### Your assignment
Reproduce exactly the lines of the material beneath, from the line that contains "The image size is (1094, 470)." to the line that contains "Image resolution: width=887", both included, and no other lines.

### Listed entries
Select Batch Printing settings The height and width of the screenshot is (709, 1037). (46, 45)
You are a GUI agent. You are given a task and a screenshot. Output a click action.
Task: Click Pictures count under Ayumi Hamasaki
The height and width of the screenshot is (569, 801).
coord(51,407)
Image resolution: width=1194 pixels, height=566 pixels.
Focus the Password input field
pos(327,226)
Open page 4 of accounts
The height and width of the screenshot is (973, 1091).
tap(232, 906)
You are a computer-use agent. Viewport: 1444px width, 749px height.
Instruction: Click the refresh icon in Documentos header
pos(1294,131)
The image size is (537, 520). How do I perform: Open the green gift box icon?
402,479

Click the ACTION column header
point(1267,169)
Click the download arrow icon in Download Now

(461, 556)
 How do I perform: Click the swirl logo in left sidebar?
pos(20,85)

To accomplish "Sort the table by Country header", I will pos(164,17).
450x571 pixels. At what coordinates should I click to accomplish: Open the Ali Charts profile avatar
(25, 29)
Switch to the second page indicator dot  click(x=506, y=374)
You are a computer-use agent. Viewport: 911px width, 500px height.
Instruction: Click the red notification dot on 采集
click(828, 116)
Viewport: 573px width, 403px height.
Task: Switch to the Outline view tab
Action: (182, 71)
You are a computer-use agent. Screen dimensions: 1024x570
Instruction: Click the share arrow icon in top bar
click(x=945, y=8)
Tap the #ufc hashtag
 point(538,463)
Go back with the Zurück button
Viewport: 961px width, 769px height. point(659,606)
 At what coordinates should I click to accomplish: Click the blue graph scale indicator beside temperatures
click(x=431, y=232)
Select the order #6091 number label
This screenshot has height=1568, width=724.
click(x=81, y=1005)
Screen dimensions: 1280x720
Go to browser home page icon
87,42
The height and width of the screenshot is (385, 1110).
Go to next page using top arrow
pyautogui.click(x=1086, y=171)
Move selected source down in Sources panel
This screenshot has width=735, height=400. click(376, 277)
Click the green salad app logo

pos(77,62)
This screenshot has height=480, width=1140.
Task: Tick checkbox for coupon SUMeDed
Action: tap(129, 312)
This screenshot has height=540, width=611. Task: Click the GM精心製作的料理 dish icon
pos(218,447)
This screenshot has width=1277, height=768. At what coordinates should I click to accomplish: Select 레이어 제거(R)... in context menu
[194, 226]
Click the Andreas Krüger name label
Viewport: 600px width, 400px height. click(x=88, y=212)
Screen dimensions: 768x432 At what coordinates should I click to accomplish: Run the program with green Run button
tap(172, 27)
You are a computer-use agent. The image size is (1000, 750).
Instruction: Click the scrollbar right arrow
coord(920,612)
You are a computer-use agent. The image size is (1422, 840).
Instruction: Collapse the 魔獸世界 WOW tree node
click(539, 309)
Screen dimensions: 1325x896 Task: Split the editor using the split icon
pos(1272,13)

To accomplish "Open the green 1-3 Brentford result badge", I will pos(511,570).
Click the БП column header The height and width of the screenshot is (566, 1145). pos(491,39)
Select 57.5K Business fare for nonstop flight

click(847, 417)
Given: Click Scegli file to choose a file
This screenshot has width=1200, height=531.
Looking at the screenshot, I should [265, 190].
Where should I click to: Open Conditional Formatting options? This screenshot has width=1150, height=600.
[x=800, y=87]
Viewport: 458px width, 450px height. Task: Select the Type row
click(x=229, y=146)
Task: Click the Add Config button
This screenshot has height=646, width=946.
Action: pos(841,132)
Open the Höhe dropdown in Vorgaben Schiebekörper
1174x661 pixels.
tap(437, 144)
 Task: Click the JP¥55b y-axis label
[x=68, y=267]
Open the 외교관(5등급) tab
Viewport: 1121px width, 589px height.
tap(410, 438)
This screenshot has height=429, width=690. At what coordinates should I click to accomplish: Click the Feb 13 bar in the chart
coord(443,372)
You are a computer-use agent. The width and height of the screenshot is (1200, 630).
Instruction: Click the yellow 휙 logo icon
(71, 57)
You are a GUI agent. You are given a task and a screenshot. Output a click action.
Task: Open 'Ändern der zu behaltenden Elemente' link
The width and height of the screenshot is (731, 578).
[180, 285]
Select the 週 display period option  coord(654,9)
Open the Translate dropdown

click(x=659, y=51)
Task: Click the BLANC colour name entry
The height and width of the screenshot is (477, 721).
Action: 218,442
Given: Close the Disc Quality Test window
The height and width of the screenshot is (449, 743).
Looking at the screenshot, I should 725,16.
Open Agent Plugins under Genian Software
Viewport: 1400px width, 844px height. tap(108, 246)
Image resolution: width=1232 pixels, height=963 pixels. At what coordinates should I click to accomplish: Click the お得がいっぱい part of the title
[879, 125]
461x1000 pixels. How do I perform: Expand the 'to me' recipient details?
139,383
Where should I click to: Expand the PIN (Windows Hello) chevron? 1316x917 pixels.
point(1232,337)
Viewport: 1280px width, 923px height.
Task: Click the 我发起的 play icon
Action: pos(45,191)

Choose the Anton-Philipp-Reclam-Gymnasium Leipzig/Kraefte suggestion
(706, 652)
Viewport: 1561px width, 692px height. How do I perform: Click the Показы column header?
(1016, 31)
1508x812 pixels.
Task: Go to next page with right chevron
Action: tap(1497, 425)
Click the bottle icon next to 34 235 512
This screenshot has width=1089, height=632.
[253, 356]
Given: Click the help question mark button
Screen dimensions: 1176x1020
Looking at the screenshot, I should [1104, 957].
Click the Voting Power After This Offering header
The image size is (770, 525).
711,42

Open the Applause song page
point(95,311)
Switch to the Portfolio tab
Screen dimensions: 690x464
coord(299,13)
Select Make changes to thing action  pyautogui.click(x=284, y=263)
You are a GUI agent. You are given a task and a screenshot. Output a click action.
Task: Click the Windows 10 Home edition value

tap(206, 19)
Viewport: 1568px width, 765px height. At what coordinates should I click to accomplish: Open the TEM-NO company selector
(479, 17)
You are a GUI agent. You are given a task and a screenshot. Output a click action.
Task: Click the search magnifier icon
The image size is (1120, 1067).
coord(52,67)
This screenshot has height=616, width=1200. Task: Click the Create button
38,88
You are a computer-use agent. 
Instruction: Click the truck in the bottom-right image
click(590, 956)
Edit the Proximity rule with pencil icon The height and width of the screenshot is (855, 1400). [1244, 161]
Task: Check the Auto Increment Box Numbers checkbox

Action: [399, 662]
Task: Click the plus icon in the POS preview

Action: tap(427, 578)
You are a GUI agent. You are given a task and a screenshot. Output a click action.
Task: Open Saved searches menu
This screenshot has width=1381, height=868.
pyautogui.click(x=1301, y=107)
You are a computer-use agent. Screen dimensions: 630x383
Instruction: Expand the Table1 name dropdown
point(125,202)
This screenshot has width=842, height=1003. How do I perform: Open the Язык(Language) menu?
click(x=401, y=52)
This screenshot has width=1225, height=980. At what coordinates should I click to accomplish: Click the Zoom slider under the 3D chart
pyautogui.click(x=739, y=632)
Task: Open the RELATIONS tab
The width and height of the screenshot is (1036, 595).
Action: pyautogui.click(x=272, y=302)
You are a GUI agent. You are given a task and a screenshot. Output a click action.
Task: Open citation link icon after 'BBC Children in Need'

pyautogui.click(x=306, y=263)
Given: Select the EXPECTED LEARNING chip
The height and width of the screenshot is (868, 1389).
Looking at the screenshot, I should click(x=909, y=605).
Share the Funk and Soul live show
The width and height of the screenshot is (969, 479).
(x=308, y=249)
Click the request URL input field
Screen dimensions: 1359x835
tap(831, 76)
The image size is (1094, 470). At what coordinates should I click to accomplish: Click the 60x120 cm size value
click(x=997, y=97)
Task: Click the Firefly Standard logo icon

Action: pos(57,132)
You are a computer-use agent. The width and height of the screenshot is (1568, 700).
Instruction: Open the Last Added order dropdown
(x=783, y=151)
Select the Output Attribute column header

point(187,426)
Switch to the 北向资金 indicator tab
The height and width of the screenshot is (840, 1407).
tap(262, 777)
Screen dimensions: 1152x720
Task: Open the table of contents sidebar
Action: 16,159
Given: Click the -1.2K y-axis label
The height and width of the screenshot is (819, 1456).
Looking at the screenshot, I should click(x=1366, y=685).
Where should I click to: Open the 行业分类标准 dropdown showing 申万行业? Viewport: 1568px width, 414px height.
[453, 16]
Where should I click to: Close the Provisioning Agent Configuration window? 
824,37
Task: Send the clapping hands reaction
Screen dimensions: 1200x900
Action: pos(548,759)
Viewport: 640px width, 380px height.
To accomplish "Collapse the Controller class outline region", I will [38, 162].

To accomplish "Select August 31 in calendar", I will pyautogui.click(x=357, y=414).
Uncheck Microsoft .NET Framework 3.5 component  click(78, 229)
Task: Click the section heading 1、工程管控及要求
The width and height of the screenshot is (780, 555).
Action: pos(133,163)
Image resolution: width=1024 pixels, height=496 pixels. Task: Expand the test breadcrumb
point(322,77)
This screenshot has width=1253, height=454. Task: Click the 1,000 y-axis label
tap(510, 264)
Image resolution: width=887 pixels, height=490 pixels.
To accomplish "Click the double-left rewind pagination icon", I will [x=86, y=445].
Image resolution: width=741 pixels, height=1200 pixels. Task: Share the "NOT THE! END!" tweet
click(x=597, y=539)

### Answer box
The image size is (1094, 470). At what coordinates should I click to accomplish: Click the 60x120 cm size value
click(x=997, y=97)
Task: Click the Firefly Standard logo icon

Action: pos(57,132)
You are a computer-use agent. The width and height of the screenshot is (1568, 700).
Instruction: Open the Last Added order dropdown
(x=783, y=151)
Select the Output Attribute column header

point(187,426)
Switch to the 北向资金 indicator tab
The height and width of the screenshot is (840, 1407).
tap(262, 777)
Screen dimensions: 1152x720
Task: Open the table of contents sidebar
Action: 16,159
Given: Click the -1.2K y-axis label
The height and width of the screenshot is (819, 1456).
Looking at the screenshot, I should click(x=1366, y=685).
Where should I click to: Open the 行业分类标准 dropdown showing 申万行业? Viewport: 1568px width, 414px height.
[453, 16]
Where should I click to: Close the Provisioning Agent Configuration window? 
824,37
Task: Send the clapping hands reaction
Screen dimensions: 1200x900
Action: pos(548,759)
Viewport: 640px width, 380px height.
To accomplish "Collapse the Controller class outline region", I will [38, 162].

To accomplish "Select August 31 in calendar", I will pyautogui.click(x=357, y=414).
Uncheck Microsoft .NET Framework 3.5 component  click(78, 229)
Task: Click the section heading 1、工程管控及要求
The width and height of the screenshot is (780, 555).
Action: pos(133,163)
Image resolution: width=1024 pixels, height=496 pixels. Task: Expand the test breadcrumb
point(322,77)
This screenshot has width=1253, height=454. Task: Click the 1,000 y-axis label
tap(510, 264)
Image resolution: width=887 pixels, height=490 pixels.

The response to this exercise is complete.